Stored items from a collection
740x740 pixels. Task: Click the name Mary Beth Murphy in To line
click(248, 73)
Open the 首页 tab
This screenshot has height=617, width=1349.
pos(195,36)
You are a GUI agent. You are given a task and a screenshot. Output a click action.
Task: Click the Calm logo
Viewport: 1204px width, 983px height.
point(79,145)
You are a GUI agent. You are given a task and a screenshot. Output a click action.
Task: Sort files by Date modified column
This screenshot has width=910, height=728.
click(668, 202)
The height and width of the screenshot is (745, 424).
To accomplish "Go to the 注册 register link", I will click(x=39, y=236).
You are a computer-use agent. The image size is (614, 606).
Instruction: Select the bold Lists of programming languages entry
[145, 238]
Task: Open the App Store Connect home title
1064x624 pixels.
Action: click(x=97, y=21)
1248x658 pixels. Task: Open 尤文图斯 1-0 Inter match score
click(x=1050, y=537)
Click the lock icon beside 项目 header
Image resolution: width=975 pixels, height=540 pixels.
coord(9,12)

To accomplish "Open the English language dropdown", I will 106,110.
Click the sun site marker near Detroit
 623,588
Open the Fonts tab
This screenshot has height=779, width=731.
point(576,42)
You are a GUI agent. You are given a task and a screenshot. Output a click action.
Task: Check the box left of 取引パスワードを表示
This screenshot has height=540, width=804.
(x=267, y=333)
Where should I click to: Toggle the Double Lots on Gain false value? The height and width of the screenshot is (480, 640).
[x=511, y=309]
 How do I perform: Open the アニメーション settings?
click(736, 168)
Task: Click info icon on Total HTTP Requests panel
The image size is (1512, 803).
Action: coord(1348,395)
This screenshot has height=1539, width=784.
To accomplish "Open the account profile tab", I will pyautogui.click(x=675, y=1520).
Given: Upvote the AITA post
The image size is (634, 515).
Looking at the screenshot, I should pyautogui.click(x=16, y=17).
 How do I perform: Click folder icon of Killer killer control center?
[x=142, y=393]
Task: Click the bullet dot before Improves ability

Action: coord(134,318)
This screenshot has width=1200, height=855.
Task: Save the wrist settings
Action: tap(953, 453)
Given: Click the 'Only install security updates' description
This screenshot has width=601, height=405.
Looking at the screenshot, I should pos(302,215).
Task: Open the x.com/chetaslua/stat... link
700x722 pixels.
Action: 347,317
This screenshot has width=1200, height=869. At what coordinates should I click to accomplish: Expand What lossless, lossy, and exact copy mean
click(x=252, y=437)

- [About this exercise]: Write out every record exactly as it appears above.

- [Written response]:
740x740 pixels. Task: Click the name Mary Beth Murphy in To line
click(248, 73)
Open the 首页 tab
This screenshot has height=617, width=1349.
pos(195,36)
You are a GUI agent. You are given a task and a screenshot. Output a click action.
Task: Click the Calm logo
Viewport: 1204px width, 983px height.
point(79,145)
You are a GUI agent. You are given a task and a screenshot. Output a click action.
Task: Sort files by Date modified column
This screenshot has width=910, height=728.
click(668, 202)
The height and width of the screenshot is (745, 424).
To accomplish "Go to the 注册 register link", I will click(x=39, y=236).
You are a computer-use agent. The image size is (614, 606).
Instruction: Select the bold Lists of programming languages entry
[145, 238]
Task: Open the App Store Connect home title
1064x624 pixels.
Action: click(x=97, y=21)
1248x658 pixels. Task: Open 尤文图斯 1-0 Inter match score
click(x=1050, y=537)
Click the lock icon beside 项目 header
Image resolution: width=975 pixels, height=540 pixels.
coord(9,12)

To accomplish "Open the English language dropdown", I will 106,110.
Click the sun site marker near Detroit
 623,588
Open the Fonts tab
This screenshot has height=779, width=731.
point(576,42)
You are a GUI agent. You are given a task and a screenshot. Output a click action.
Task: Check the box left of 取引パスワードを表示
This screenshot has height=540, width=804.
(x=267, y=333)
Where should I click to: Toggle the Double Lots on Gain false value? The height and width of the screenshot is (480, 640).
[x=511, y=309]
 How do I perform: Open the アニメーション settings?
click(736, 168)
Task: Click info icon on Total HTTP Requests panel
The image size is (1512, 803).
Action: coord(1348,395)
This screenshot has height=1539, width=784.
To accomplish "Open the account profile tab", I will pyautogui.click(x=675, y=1520).
Given: Upvote the AITA post
The image size is (634, 515).
Looking at the screenshot, I should pyautogui.click(x=16, y=17).
 How do I perform: Click folder icon of Killer killer control center?
[x=142, y=393]
Task: Click the bullet dot before Improves ability

Action: coord(134,318)
This screenshot has width=1200, height=855.
Task: Save the wrist settings
Action: tap(953, 453)
Given: Click the 'Only install security updates' description
This screenshot has width=601, height=405.
Looking at the screenshot, I should pos(302,215).
Task: Open the x.com/chetaslua/stat... link
700x722 pixels.
Action: 347,317
This screenshot has width=1200, height=869. At what coordinates should I click to accomplish: Expand What lossless, lossy, and exact copy mean
click(x=252, y=437)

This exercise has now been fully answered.